In her open letter to teenage homicide victim Trayvon Martin, whose killer was acquitted on July 14, renowned sexual assault activist Eve Ensler writes, “I am not you. I am not Trayvon Martin. I will never know what it feels like to live in the skin, in the daily rhythms and predeterminations of a black boy or man in America. I will never know what it is like to always be held suspect, to feel categorized from birth as dangerous. But as a woman, there are things I do know and things that I have experienced that bring us into the same story, the same struggle.”
Ensler goes on to explain how she and Martin are alike.

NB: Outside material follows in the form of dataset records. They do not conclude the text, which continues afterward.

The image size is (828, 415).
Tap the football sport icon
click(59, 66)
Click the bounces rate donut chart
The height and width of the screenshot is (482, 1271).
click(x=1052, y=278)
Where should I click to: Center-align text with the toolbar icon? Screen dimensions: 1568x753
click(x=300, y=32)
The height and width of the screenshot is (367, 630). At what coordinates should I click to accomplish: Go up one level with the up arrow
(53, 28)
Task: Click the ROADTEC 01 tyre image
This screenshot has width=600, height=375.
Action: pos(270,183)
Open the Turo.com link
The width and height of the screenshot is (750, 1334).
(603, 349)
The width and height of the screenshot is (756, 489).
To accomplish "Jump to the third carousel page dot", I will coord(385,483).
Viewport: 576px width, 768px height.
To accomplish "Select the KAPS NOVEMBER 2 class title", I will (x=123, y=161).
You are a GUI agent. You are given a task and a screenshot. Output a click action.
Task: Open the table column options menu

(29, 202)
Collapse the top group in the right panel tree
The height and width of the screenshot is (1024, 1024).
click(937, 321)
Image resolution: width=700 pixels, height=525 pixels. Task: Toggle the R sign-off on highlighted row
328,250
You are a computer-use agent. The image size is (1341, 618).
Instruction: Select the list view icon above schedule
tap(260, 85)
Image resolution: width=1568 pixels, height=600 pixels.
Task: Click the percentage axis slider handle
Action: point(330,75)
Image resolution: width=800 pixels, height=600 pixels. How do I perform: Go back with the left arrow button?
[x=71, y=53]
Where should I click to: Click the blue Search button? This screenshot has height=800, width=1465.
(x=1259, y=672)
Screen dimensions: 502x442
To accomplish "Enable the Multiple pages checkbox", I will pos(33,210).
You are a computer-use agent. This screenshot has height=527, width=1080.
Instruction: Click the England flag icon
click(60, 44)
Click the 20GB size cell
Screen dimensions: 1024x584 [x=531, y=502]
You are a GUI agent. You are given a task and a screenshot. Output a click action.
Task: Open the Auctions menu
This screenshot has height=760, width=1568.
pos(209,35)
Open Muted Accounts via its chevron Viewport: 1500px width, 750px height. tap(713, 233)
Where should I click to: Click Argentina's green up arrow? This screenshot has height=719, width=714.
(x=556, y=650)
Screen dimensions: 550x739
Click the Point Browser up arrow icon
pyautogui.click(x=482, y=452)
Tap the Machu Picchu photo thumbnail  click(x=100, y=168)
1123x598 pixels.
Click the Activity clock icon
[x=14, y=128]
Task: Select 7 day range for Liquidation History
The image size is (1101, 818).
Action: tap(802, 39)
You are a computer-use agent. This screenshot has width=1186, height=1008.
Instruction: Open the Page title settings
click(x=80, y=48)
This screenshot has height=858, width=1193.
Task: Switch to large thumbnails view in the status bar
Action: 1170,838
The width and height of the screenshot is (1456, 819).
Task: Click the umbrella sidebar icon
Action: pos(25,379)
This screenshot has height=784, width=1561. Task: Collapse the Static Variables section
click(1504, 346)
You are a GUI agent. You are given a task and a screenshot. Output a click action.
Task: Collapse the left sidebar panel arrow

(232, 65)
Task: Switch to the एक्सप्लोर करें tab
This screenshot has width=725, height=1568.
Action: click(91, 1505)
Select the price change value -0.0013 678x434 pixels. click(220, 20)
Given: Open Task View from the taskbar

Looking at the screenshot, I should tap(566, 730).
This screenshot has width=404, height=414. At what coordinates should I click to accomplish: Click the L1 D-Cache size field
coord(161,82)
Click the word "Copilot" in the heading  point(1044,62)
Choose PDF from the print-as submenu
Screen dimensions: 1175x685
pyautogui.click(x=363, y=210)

For example, she says she knows “what it’s like to be worried about being followed, to speed up my step or slow down and pretend to be casual.” She also says she knows “what it feels like to be attacked or raped and be blamed for it because of what I was wearing (hoodie=short skirt).” Later in her letter, she adds that she’s met many men like Martin’s killer, George Zimmerman, who “are full of a simmering explosive rage, determined by poverty or shame or violence or humiliation or low self esteem.” For that reason, she explains that next year’s One Billion Rising event, an event her V-Day movement created in 2013, will focus on justice for all victims of gender violence. Among other things, the event will encourage people to “rise for an end to guns and Stand Your Ground laws where unarmed 17-year-olds are shot down dead,” writes Ensler. “We will rise to say Justice involves the whole story—the story of race, of class, of gender. Our struggles are one.”
With all due respect to Ensler, I don’t think a letter to Martin was the right place to push an agenda about her campaign to end violence against women, especially without first acknowledging the fear many people are taught to feel about men of color—a fear that is just as present in the women’s movement as it is in each of the United States of America. For many, the case against Zimmerman and his acquittal represented a symptom of the nation’s “unaddressed racism.” Ensler, then, had an opportunity to address this issue of race, particularly in the women’s movement, but she blew it.